**Task goal:** Could you repeat the listing below exactly while leaving its pictures behind?

**Entries provided:**
-=-=-

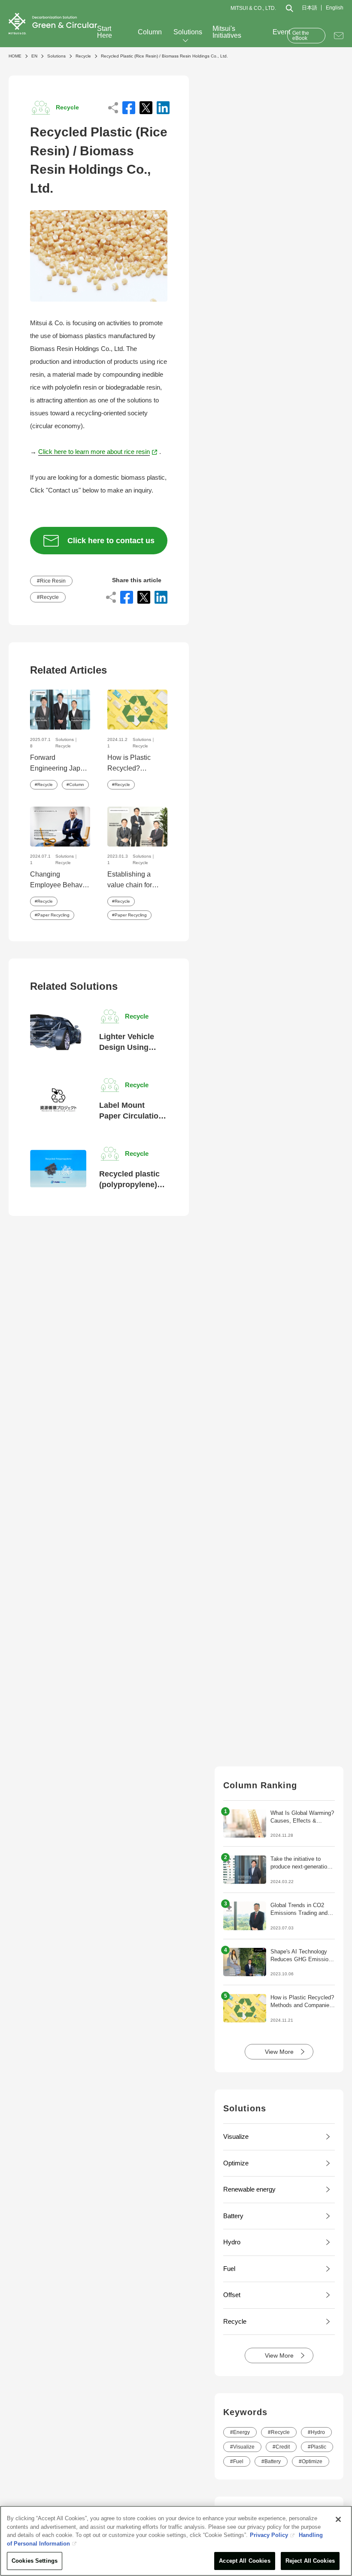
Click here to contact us (111, 540)
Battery (272, 2461)
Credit (283, 2447)
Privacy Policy (269, 2535)
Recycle (49, 597)
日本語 (309, 7)
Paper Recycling (53, 915)
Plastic (318, 2447)
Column (150, 32)
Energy (241, 2432)
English (334, 7)
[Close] (338, 2519)
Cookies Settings (35, 2561)
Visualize (244, 2447)
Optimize (312, 2461)
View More (279, 2051)
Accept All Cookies (244, 2561)
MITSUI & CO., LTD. (253, 8)
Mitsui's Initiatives (226, 32)
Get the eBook (300, 35)
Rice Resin (53, 581)
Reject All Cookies (310, 2561)
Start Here (104, 32)
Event (281, 32)
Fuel (238, 2461)
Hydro (318, 2432)
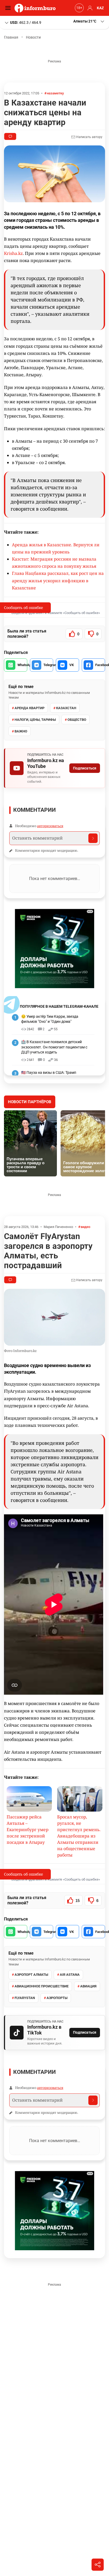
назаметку (55, 93)
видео (85, 1227)
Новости (33, 37)
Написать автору (88, 137)
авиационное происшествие (42, 1986)
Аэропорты (57, 1998)
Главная (11, 37)
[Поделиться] (98, 2565)
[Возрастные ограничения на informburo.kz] (78, 8)
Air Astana (70, 1975)
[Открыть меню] (9, 8)
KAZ (100, 8)
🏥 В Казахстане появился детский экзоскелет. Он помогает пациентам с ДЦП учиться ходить (54, 1047)
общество (76, 720)
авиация (88, 1986)
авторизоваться (50, 825)
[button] (89, 21)
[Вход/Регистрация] (89, 8)
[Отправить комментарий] (93, 838)
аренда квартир (29, 708)
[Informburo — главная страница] (36, 8)
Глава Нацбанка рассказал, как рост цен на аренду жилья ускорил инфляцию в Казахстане (58, 580)
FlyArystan (25, 1998)
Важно (21, 731)
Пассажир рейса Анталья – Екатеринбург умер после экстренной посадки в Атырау (27, 1829)
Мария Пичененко (58, 1227)
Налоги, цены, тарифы (35, 720)
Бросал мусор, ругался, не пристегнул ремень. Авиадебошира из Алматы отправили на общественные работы (79, 1836)
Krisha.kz (13, 253)
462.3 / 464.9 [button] (25, 22)
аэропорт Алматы (31, 1975)
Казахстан (66, 708)
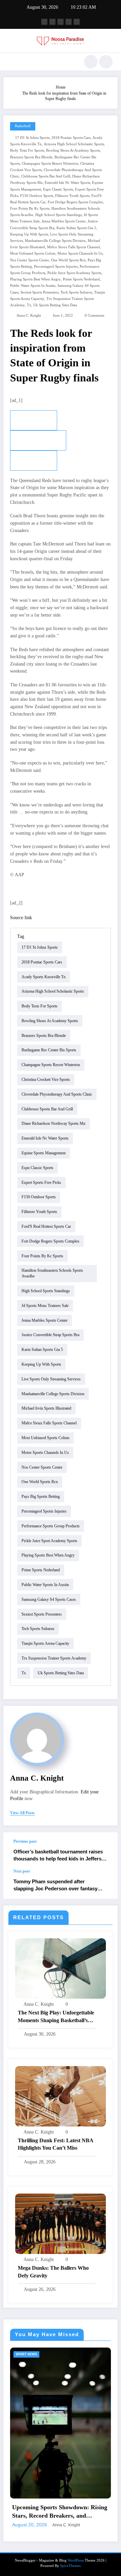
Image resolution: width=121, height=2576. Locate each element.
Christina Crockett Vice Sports (46, 1079)
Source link (21, 917)
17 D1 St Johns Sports (32, 138)
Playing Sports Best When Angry (35, 279)
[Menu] (11, 62)
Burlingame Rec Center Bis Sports (49, 1050)
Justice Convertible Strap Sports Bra (50, 1334)
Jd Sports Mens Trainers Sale (45, 1305)
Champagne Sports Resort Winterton (50, 163)
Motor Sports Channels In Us (80, 253)
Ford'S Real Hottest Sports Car (46, 1226)
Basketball (23, 126)
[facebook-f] (44, 22)
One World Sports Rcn (68, 260)
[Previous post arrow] (106, 1851)
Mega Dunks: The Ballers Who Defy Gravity (53, 2271)
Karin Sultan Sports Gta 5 (76, 228)
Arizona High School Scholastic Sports (74, 144)
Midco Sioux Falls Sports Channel (73, 247)
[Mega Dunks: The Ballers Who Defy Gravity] (60, 2223)
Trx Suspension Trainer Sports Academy (54, 1658)
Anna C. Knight (28, 315)
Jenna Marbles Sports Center (64, 221)
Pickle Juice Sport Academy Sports (74, 273)
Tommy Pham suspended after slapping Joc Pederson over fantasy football (55, 1885)
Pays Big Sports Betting (41, 1496)
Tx (29, 305)
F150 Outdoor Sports (36, 196)
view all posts (22, 1812)
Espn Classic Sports (58, 189)
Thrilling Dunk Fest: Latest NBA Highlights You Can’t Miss (55, 2144)
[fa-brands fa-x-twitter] (52, 22)
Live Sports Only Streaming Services (51, 1379)
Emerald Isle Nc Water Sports (67, 183)
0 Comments (94, 315)
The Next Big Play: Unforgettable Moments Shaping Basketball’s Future (56, 2017)
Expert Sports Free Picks (41, 1182)
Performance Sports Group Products (51, 1526)
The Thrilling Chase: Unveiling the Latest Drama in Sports (64, 2461)
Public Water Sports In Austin (32, 285)
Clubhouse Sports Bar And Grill (45, 176)
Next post (21, 1871)
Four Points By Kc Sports (29, 208)
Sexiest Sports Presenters (39, 292)
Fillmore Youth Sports (72, 196)
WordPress (76, 2510)
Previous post (25, 1841)
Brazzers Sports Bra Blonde (31, 157)
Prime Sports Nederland (81, 279)
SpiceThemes (70, 2515)
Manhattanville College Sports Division (55, 241)
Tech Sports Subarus (76, 292)
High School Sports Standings (58, 215)
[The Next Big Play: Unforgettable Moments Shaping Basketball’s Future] (60, 1968)
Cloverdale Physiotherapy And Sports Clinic (57, 1094)
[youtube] (77, 22)
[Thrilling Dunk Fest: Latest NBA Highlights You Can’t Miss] (60, 2095)
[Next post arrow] (106, 1884)
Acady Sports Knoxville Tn (44, 977)
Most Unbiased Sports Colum (32, 253)
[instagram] (69, 22)
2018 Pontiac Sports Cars (70, 138)
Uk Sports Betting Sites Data (55, 305)
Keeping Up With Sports (29, 234)
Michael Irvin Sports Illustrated (46, 1408)
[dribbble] (60, 22)
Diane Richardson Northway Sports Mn (53, 1123)
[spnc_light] (106, 61)
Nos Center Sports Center (29, 260)
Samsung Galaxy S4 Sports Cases (49, 1599)
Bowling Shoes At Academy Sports (73, 150)
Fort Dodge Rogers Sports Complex (75, 202)
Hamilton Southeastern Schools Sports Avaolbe (52, 1273)
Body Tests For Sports (27, 150)
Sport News (33, 2354)
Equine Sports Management (44, 1153)
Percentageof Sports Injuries (56, 266)
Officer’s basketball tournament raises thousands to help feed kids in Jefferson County (60, 1855)
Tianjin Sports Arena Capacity (45, 1643)
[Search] (90, 62)
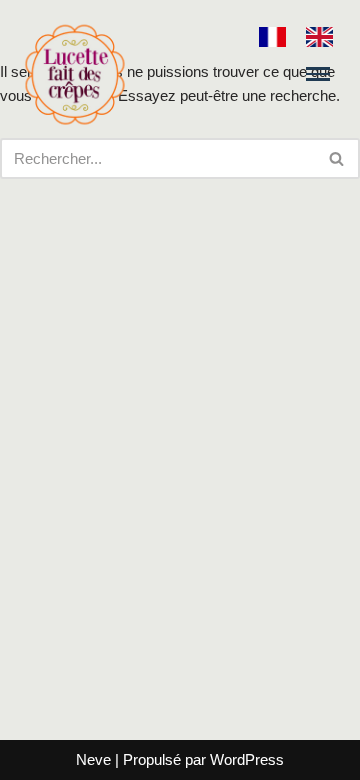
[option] (324, 37)
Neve (93, 759)
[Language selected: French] (306, 36)
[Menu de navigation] (318, 73)
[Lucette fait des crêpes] (75, 74)
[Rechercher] (337, 158)
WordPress (247, 759)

-=-=-

**Your solution:**
Click here to contact us (111, 540)
Battery (272, 2461)
Credit (283, 2447)
Privacy Policy (269, 2535)
Recycle (49, 597)
日本語 (309, 7)
Paper Recycling (53, 915)
Plastic (318, 2447)
Column (150, 32)
Energy (241, 2432)
English (334, 7)
[Close] (338, 2519)
Cookies Settings (35, 2561)
Visualize (244, 2447)
Optimize (312, 2461)
View More (279, 2051)
Accept All Cookies (244, 2561)
MITSUI & CO., LTD. (253, 8)
Mitsui's Initiatives (226, 32)
Get the eBook (300, 35)
Rice Resin (53, 581)
Reject All Cookies (310, 2561)
Start Here (104, 32)
Event (281, 32)
Fuel (238, 2461)
Hydro (318, 2432)
назаметку (55, 93)
видео (85, 1227)
Новости (33, 37)
Написать автору (88, 137)
авиационное происшествие (42, 1986)
Аэропорты (57, 1998)
Главная (11, 37)
[Поделиться] (98, 2565)
[Возрастные ограничения на informburo.kz] (78, 8)
Air Astana (70, 1975)
[Открыть меню] (9, 8)
KAZ (100, 8)
🏥 В Казахстане появился детский экзоскелет. Он помогает пациентам с ДЦП учиться ходить (54, 1047)
общество (76, 720)
авиация (88, 1986)
авторизоваться (50, 825)
[button] (89, 21)
[Вход/Регистрация] (89, 8)
[Отправить комментарий] (93, 838)
аренда квартир (29, 708)
[Informburo — главная страница] (36, 8)
Глава Нацбанка рассказал, как рост цен на аренду жилья ускорил инфляцию в Казахстане (58, 580)
FlyArystan (25, 1998)
Важно (21, 731)
Пассажир рейса Анталья – Екатеринбург умер после экстренной посадки в Атырау (27, 1829)
Мария Пичененко (58, 1227)
Налоги, цены, тарифы (35, 720)
Бросал мусор, ругался, не пристегнул ремень. Авиадебошира из Алматы отправили на общественные работы (79, 1836)
Krisha.kz (13, 253)
462.3 / 464.9 [button] (25, 22)
аэропорт Алматы (31, 1975)
Казахстан (66, 708)
Image resolution: width=121, height=2576. Locate each element.
Christina Crockett Vice Sports (46, 1079)
Source link (21, 917)
17 D1 St Johns Sports (32, 138)
Playing Sports Best When Angry (35, 279)
[Menu] (11, 62)
Burlingame Rec Center Bis Sports (49, 1050)
Justice Convertible Strap Sports Bra (50, 1334)
Jd Sports Mens Trainers Sale (45, 1305)
Champagne Sports Resort Winterton (50, 163)
Motor Sports Channels In Us (80, 253)
Ford'S Real Hottest Sports Car (46, 1226)
Basketball (23, 126)
[facebook-f] (44, 22)
One World Sports Rcn (68, 260)
[Previous post arrow] (106, 1851)
Mega Dunks: The Ballers Who Defy Gravity (53, 2271)
Karin Sultan Sports Gta 5 (76, 228)
Arizona High School Scholastic Sports (74, 144)
Midco Sioux Falls Sports Channel (73, 247)
[Mega Dunks: The Ballers Who Defy Gravity] (60, 2223)
Trx Suspension Trainer Sports Academy (54, 1658)
Anna C. Knight (28, 315)
Jenna Marbles Sports Center (64, 221)
Pickle Juice Sport Academy Sports (74, 273)
Tommy Pham suspended after slapping Joc Pederson over fantasy football (55, 1885)
Pays Big Sports Betting (41, 1496)
Tx (29, 305)
F150 Outdoor Sports (36, 196)
view all posts (22, 1812)
Espn Classic Sports (58, 189)
Thrilling Dunk Fest: Latest NBA Highlights You Can’t Miss (55, 2144)
[fa-brands fa-x-twitter] (52, 22)
Live Sports Only Streaming Services (51, 1379)
Emerald Isle Nc Water Sports (67, 183)
0 Comments (94, 315)
The Next Big Play: Unforgettable Moments Shaping Basketball’s Future (56, 2017)
Expert Sports Free Picks (41, 1182)
Performance Sports Group Products (51, 1526)
The Thrilling Chase: Unveiling the Latest Drama in Sports (64, 2461)
Public Water Sports In Austin (32, 285)
Clubhouse Sports Bar And Grill (45, 176)
Next post (21, 1871)
Four Points By Kc Sports (29, 208)
Sexiest Sports Presenters (39, 292)
Fillmore Youth Sports (72, 196)
WordPress (76, 2510)
Previous post (25, 1841)
Brazzers Sports Bra Blonde (31, 157)
Prime Sports Nederland (81, 279)
SpiceThemes (70, 2515)
Manhattanville College Sports Division (55, 241)
Tech Sports Subarus (76, 292)
High School Sports Standings (58, 215)
[The Next Big Play: Unforgettable Moments Shaping Basketball’s Future] (60, 1968)
Cloverdale Physiotherapy And Sports Clinic (57, 1094)
[youtube] (77, 22)
[Thrilling Dunk Fest: Latest NBA Highlights You Can’t Miss] (60, 2095)
[Next post arrow] (106, 1884)
Acady Sports Knoxville Tn (44, 977)
Most Unbiased Sports Colum (32, 253)
[instagram] (69, 22)
2018 Pontiac Sports Cars (70, 138)
Uk Sports Betting Sites Data (55, 305)
Keeping Up With Sports (29, 234)
Michael Irvin Sports Illustrated (46, 1408)
[dribbble] (60, 22)
Diane Richardson Northway Sports Mn (53, 1123)
[spnc_light] (106, 61)
Nos Center Sports Center (29, 260)
Samsung Galaxy S4 Sports Cases (49, 1599)
Bowling Shoes At Academy Sports (73, 150)
Fort Dodge Rogers Sports Complex (75, 202)
Hamilton Southeastern Schools Sports Avaolbe (52, 1273)
Body Tests For Sports (27, 150)
Sport News (33, 2354)
Equine Sports Management (44, 1153)
Percentageof Sports Injuries (56, 266)
Officer’s basketball tournament raises thousands to help feed kids in Jefferson County (60, 1855)
Tianjin Sports Arena Capacity (45, 1643)
[Search] (90, 62)
[option] (324, 37)
Neve (93, 759)
[Language selected: French] (306, 36)
[Menu de navigation] (318, 73)
[Lucette fait des crêpes] (75, 74)
[Rechercher] (337, 158)
WordPress (247, 759)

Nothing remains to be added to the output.